Mancano gli apprezzamenti sul merito di un’indagine da cui, alla fine, s’è platealmente dissociato il procuratore Francesco Messineo. Certo, formalmente la sua firma sotto l’atto di «chiusa inchiesta» non era necessaria, ma il dissenso del capo dell’ufficio dal procedimento più significativo ed enfatizzato della sua gestione è certamente un’anomalia.
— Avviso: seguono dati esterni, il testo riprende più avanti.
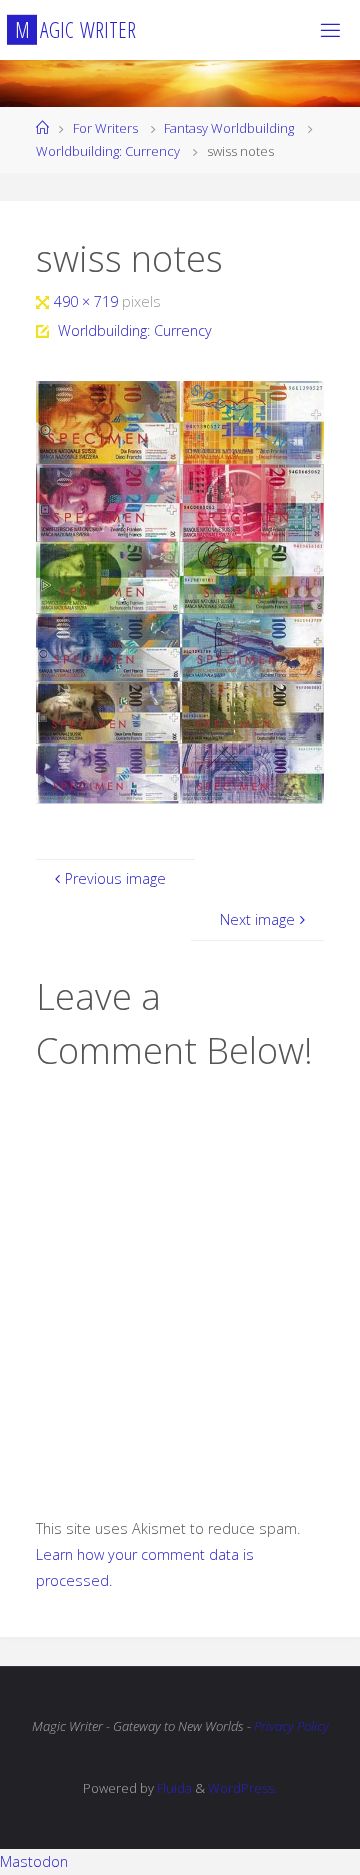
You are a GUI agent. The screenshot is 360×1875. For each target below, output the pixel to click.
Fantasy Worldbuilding (229, 128)
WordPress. (242, 1788)
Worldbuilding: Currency (108, 151)
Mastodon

Così come è un’anomalia l’astensione di uno dei pm a cui era stato assegnato il fascicolo, Paolo Guido, che nella riunione di ieri ha ribadito i motivi per cui non ha condiviso le conclusioni dei colleghi: in particolare le accuse mosse all’ex generale dei carabinieri Subranni e all’ex ministro Mannino, contro i quali ci sarebbero insufficienti elementi a carco e (per Mannino) un’assoluzione definitiva che peserebbe anche sulle novità emerse ora; e poi quelle al senatore Dell’Utri, che pure è stato già processato e in parte assolto per i fatti di mafia successivi al 1992.
La necessità di difendere i titolari dell’indagine dagli attacchi esterni, però, ha di fatto impedito un dibattito aperto e libero dal timore di strumentalizzazioni sul contenuto di critiche e dissensi. Il procuratore aggiunto Teresa Principato, che quasi vent’anni fa avviò l’indagine su Mannino facendolo arrestare, protagonista nei giorni scorsi di severe ma «private» critiche ai colleghi, nell’assemblea di ieri ha preferito non intervenire e andarsene prima che venisse stilato e votato il documento di solidarietà. E così la «paciata» è stata approvata all’unanimità.